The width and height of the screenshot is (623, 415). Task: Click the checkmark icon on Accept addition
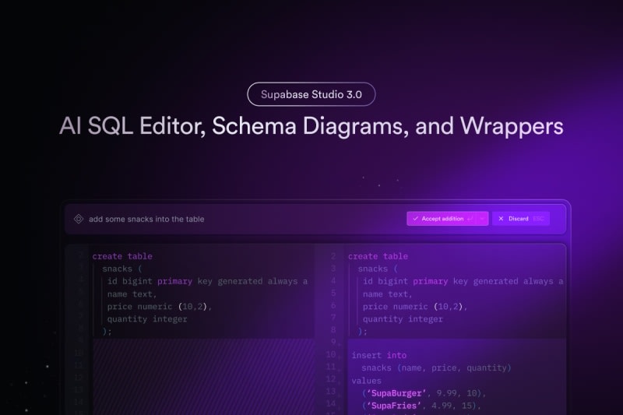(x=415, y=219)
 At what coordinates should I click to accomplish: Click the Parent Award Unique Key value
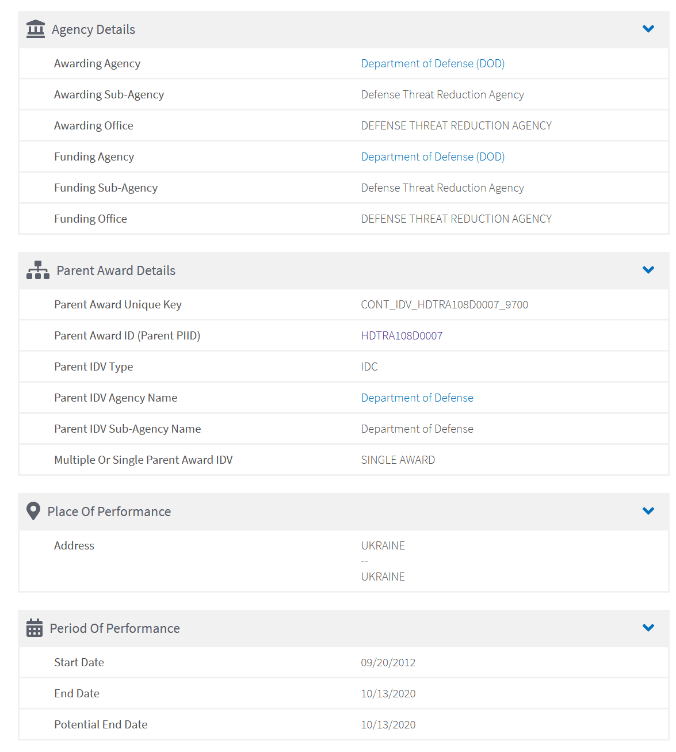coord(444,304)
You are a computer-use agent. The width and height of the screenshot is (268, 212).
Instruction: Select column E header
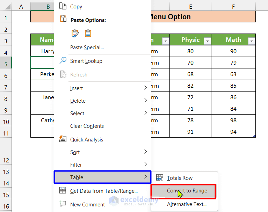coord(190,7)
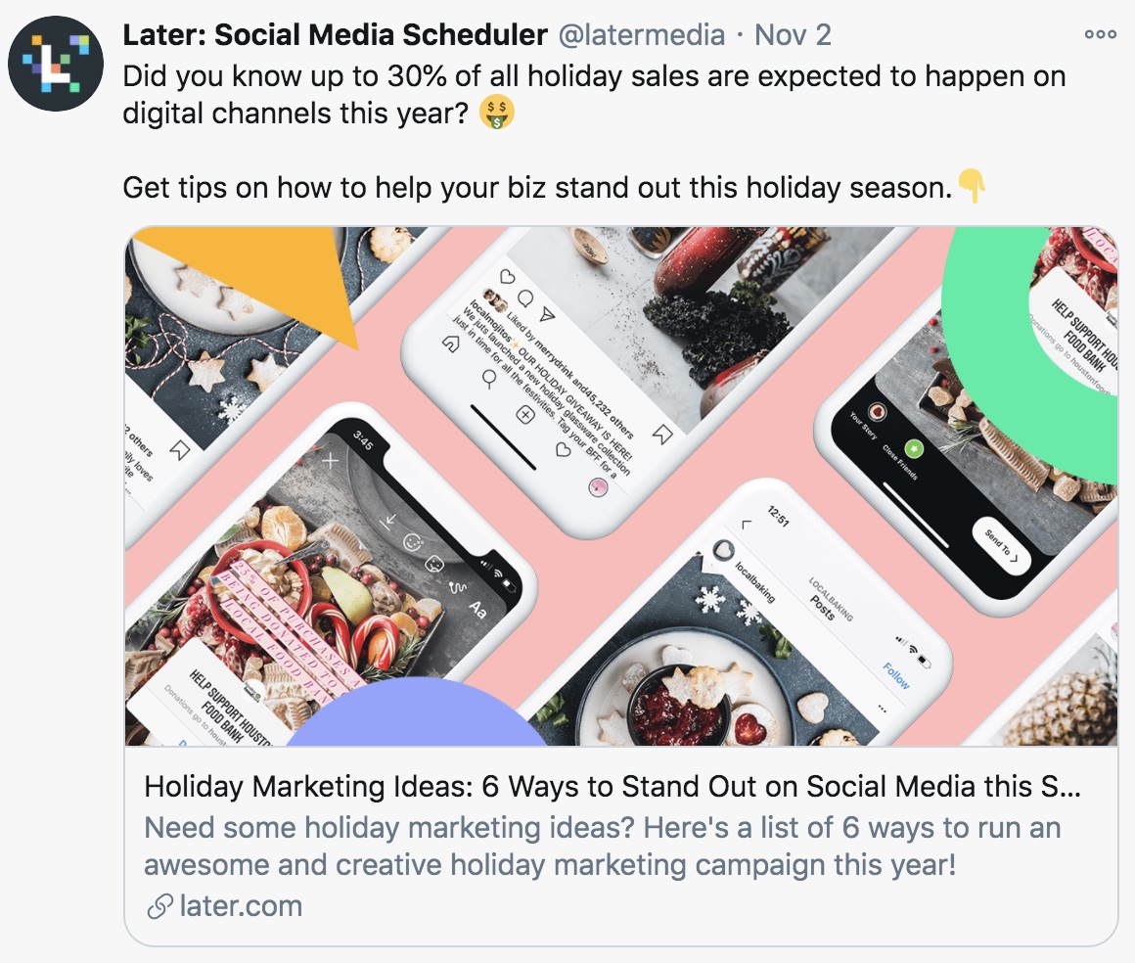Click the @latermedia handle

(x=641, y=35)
——————————
◆ **THE PROBLEM**
Transcribe the records above exactly, excluding every picture.

◆ **RESPONSE AREA**
The width and height of the screenshot is (623, 415). Task: Click the checkmark icon on Accept addition
(x=415, y=219)
 At what coordinates should I click to accomplish: Click the Parent Award Unique Key value
coord(444,304)
You are a computer-use agent. The width and height of the screenshot is (268, 212).
Instruction: Select column E header
coord(190,7)
Click the @latermedia handle

(x=641, y=35)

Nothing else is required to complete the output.